A network of ‘Newton rooms’ in Norway and one in Denmark are used to inspire more young people into careers in science, technology, engineering and maths (STEM). This is also the principal objective of the Science Skills Academy (SSA); a partnership project led by Highlands and Islands Enterprise (HIE), with £3m from the Inverness and Highland City-Region Deal.
The centres will provide resource support for practical STEM activity in schools and an accessible base for extracurricular projects.
HIE has appointed international specialist firm FIRST Scandinavia, the company that developed and owns the Newton concept, to create Scotland’s first Newton room at North Highland College in Thurso.
FIRST Scandinavia is a not-for-profit organisation whose purpose is to encourage children and young people’s interest in science, engineering and mathematics.
SSA is planning a network of Newton rooms across the Highlands to help ensure there are sufficient numbers of young people with the STEM skills needed for future economic growth.
Andrew Johnston, HIE’s director for the SSA project, said:
“It is very fitting that the first Newton room in the country will open in Thurso. Caithness has been at the forefront of scientific and technological advances in Scotland for more than 60 years and this facility will help it stay there.
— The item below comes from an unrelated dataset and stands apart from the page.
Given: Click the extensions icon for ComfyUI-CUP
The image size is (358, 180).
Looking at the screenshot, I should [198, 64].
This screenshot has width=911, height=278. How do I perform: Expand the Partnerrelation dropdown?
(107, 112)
“We are delighted to be working with FIRST Scandinavia. We look forward to learning from their considerable experience in inspiring young people in rural communities about STEM subjects and, in turn, contributing to their programme.
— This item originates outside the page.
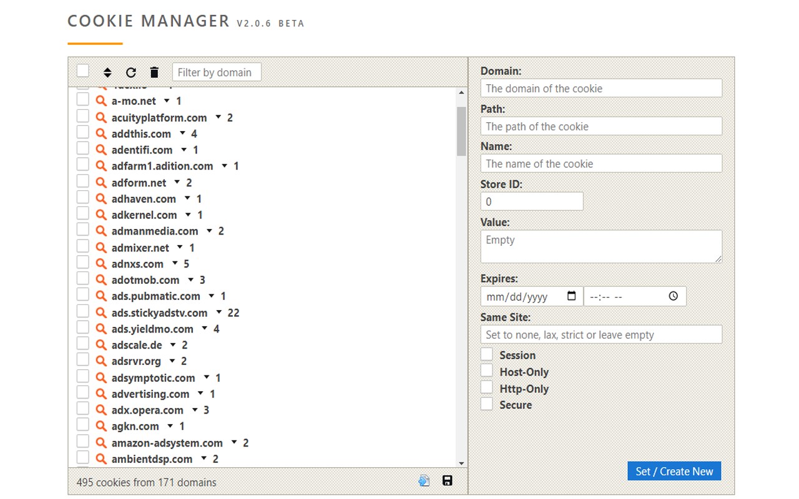Expand the ads.stickyadstv.com cookie list

[219, 312]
“We also relish the opportunity to build international relationships with the communities and employers already involved in the Newton room network in Norway and Denmark.”
Stian Elstad, managing director for the FIRST Scandinavia foundation, said “More than 180,000 children have been educated in the Newton rooms in Norway, and now we are looking forward to establishing the international network of Newton rooms.
“We strongly believe in sharing state of the art STEM educational programs across borders, and this is the first important step in that process. Establishing great learning facilities for the innovators and engineers of tomorrow is crucial in order to attract their interest and increase their understanding and motivation to pursue further studies and careers within this field. We can´t wait to get started in Scotland.”
Donald MacBeath, Principal of North Highland College UHI, added: “We are delighted that our main campus in Thurso has been chosen as the home of Scotland’s first Newton room. Any college or university campus would have been a great choice but we feel our venue is particularly befitting as the Newton room will be located in close proximity to our Engineering, Technology and Energy Centre (ETEC) and our Environmental Research Institute (ERI, both of which are involved directly with their respective industry partners. Having the Newton room on our campus can only strengthen our relationships with schools and young people, encouraging them to take up a hobby, education and potentially employment in a STEM related field.”
Thousands of new high-quality jobs in biosciences and renewable energy are anticipated in the Highlands and Islands in the coming years. Developing a suitably skilled workforce is essential to ensure employers of these jobs locate in the region.
The SSA partnership approach is designed to provide a coherent STEM learning experience throughout a young person’s education. This in turn will help young people benefit from some of these emerging and future technological developments and related career opportunities.
Other organisations behind the SSA include Skills Development Scotland, the University of the Highlands and Islands, NHS Highland and The Highland Council.